L'intense lobbying d'Uber, qui répond à l'ICIJ et ne cherche pas d'excuses
Le lobbying, donc, constitue un peu le bras armé d'Uber, qui a bâti un mastodonte d'influence dont le budget était, en 2016, de 90 millions de dollars. « L'entreprise a emprunté des stratégies qu'elle avait perfectionnées aux États-Unis », explique l'ICIJ. Par exemple, pour s'installer dans une ville, Uber avait besoin de force politique, et quoi de mieux que de recruter d'anciens responsables gouvernementaux pour faire pression sur d'anciens collègues ? L'enquête va encore plus loin, évoquant même la proximité avec certains universitaires, payés pour produire des recherches favorables à l'entreprise, ou la sollicitation de clients pour signer des pétitions.
L'entreprise a aussi fait appel à des investisseurs dits stratégiques, pour les encourager à mettre un peu d'argent dans l'application et ainsi influencer l'arsenal législatif dans divers pays, pour justement surmonter les obstacles réglementaires. Xavier Niel a investi 10 millions de dollars dans Uber, Bernard Arnault 5 millions. « Nous n'avons pas besoin de leur argent en soi, mais nous pourrions être des alliés utiles pour gagner la France », écrivait par exemple le lobbyiste en chef d'Uber Mark MacGann au sujet d'Arnault. Et la liste des lobbyistes est impressionnante, certains s'étant même vu offrir des parts dans l'entreprise, ou des honoraires de réussite après des résultats favorables. En parallèle, les mercenaires offraient divers avantages (réductions sur des trajets Uber, contributions à la campagne, etc.) à des représentants de gouvernements.
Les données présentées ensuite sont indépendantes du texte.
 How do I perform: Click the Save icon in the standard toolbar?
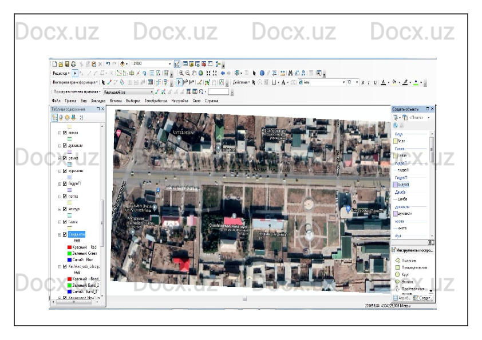67,63
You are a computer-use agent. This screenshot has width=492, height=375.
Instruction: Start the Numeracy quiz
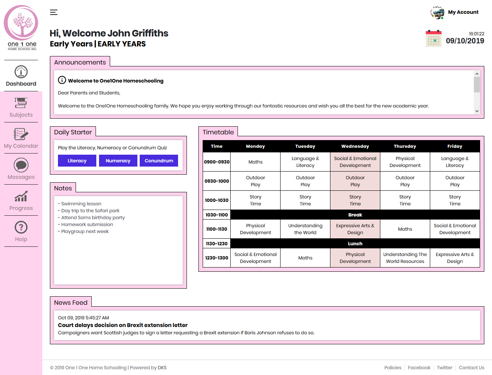(x=118, y=161)
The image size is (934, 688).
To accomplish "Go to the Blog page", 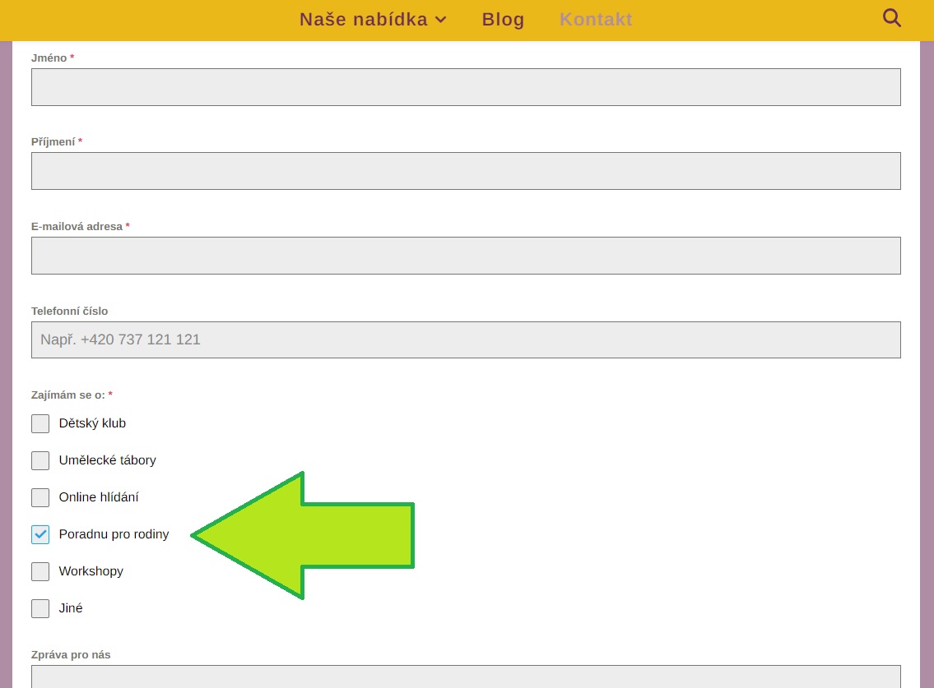I will coord(503,20).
Dans un billet de blog, la porte-parole d'Uber Jill Hazelbaker range ces nombreux éléments accablants dans le livre des histoires anciennes. « C'est la raison pour laquelle Uber a engagé un nouveau P.-D.G., Dara Khosrowshahi, qui a été chargé de transformer chaque aspect du fonctionnement d'Uber », explique-t-elle, en rappelant qu'il y a eu un avant et un après, « 90 % des employés actuels d'Uber ayant rejoint l'entreprise après l'arrivée de Dara ».
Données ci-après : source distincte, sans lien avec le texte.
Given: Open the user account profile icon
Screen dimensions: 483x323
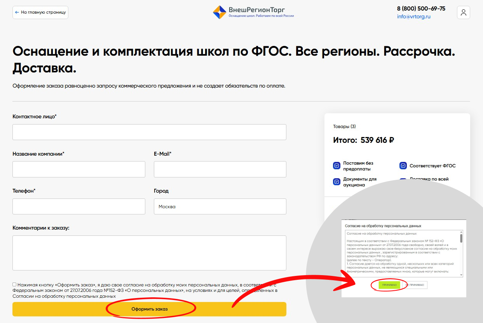Looking at the screenshot, I should (464, 12).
« Nous n'avons pas justifié et ne cherchons pas d'excuses pour des comportements qui ne sont pas conformes à nos valeurs actuelles en tant qu'entreprise », ajoute la porte-parole, qui demande au public de juger Uber sur ce qui a été plutôt fait ces cinq dernières années. Aujourd'hui, les activités d'Uber sont réglementées dans plus de 10 000 villes du globe.